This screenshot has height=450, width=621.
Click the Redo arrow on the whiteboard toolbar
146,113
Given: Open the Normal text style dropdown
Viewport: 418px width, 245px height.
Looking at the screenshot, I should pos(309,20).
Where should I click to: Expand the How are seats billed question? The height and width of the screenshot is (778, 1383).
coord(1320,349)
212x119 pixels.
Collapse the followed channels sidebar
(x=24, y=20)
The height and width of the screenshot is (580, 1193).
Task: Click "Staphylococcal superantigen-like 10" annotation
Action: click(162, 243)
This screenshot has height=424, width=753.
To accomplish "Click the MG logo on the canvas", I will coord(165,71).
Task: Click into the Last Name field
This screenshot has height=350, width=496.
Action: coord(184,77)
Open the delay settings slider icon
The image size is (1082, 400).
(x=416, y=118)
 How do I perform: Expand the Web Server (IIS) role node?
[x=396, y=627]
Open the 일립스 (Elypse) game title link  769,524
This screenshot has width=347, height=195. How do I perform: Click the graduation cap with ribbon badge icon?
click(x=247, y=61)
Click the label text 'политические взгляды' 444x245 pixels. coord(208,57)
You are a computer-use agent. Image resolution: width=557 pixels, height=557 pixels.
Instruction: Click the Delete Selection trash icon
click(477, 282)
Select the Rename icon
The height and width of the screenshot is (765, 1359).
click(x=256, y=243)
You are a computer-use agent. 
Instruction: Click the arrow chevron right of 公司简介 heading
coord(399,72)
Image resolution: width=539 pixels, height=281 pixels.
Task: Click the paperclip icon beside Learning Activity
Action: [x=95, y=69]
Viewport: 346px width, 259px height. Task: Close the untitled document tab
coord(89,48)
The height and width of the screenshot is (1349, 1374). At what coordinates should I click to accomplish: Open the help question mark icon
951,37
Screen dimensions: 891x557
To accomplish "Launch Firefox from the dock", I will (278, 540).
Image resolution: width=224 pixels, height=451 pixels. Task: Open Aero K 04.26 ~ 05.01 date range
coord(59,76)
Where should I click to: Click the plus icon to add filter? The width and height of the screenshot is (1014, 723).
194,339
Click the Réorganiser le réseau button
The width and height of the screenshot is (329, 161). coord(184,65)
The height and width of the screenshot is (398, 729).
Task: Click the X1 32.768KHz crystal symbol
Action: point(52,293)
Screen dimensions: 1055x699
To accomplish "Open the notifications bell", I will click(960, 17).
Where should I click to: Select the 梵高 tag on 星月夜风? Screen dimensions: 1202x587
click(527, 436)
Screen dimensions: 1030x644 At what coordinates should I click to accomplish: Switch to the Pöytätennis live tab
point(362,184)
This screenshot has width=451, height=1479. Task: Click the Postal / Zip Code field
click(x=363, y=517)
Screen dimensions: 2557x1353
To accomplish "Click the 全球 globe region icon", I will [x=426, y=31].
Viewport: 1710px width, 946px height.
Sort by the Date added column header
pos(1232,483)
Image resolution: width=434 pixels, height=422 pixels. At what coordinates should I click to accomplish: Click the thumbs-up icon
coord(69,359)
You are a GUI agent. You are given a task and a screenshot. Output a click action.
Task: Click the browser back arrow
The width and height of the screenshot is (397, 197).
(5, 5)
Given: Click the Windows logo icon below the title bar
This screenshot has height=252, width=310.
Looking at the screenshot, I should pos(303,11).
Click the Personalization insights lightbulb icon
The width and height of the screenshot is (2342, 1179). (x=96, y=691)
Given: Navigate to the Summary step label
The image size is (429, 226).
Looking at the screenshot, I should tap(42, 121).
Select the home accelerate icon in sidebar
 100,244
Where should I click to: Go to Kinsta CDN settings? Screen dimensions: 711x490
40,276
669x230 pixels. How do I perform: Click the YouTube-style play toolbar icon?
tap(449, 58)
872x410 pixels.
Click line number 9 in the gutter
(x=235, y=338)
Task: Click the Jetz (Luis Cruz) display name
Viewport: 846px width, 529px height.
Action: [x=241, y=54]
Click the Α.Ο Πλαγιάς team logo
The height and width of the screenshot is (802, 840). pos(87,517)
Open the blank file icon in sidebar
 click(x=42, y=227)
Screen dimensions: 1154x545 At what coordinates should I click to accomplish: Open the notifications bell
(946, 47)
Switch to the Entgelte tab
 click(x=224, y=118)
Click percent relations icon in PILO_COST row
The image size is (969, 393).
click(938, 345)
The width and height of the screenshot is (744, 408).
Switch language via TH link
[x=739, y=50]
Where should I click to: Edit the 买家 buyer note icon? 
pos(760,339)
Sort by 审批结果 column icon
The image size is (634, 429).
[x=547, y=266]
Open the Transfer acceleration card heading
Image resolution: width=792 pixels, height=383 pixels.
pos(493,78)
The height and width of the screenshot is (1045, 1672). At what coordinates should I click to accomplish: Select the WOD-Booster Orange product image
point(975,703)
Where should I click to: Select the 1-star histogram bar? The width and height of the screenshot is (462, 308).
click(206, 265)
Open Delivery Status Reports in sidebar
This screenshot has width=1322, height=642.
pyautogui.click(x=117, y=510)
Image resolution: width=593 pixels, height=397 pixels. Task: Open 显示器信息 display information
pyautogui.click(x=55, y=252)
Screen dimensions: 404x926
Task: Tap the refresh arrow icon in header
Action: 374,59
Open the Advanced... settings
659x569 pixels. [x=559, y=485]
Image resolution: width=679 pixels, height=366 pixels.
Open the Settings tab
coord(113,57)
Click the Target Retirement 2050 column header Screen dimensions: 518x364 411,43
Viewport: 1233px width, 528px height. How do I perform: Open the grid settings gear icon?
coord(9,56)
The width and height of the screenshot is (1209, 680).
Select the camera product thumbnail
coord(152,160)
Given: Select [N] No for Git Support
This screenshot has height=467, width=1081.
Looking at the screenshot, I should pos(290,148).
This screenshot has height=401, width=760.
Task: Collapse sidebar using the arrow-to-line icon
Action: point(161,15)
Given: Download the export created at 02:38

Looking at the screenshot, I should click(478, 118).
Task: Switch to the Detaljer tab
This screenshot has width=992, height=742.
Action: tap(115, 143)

### Directions for this task
Reproduce verbatim the lines of the material starting at the line containing "Viewport: 1710px width, 946px height." and ending at the line containing "click(x=42, y=227)", both included.

### Complete response
Viewport: 1710px width, 946px height.
Sort by the Date added column header
pos(1232,483)
Image resolution: width=434 pixels, height=422 pixels. At what coordinates should I click to accomplish: Click the thumbs-up icon
coord(69,359)
You are a GUI agent. You are given a task and a screenshot. Output a click action.
Task: Click the browser back arrow
The width and height of the screenshot is (397, 197).
(5, 5)
Given: Click the Windows logo icon below the title bar
This screenshot has height=252, width=310.
Looking at the screenshot, I should pos(303,11).
Click the Personalization insights lightbulb icon
The width and height of the screenshot is (2342, 1179). (x=96, y=691)
Given: Navigate to the Summary step label
The image size is (429, 226).
Looking at the screenshot, I should tap(42, 121).
Select the home accelerate icon in sidebar
 100,244
Where should I click to: Go to Kinsta CDN settings? Screen dimensions: 711x490
40,276
669x230 pixels. How do I perform: Click the YouTube-style play toolbar icon?
tap(449, 58)
872x410 pixels.
Click line number 9 in the gutter
(x=235, y=338)
Task: Click the Jetz (Luis Cruz) display name
Viewport: 846px width, 529px height.
Action: [x=241, y=54]
Click the Α.Ο Πλαγιάς team logo
The height and width of the screenshot is (802, 840). pos(87,517)
Open the blank file icon in sidebar
 click(x=42, y=227)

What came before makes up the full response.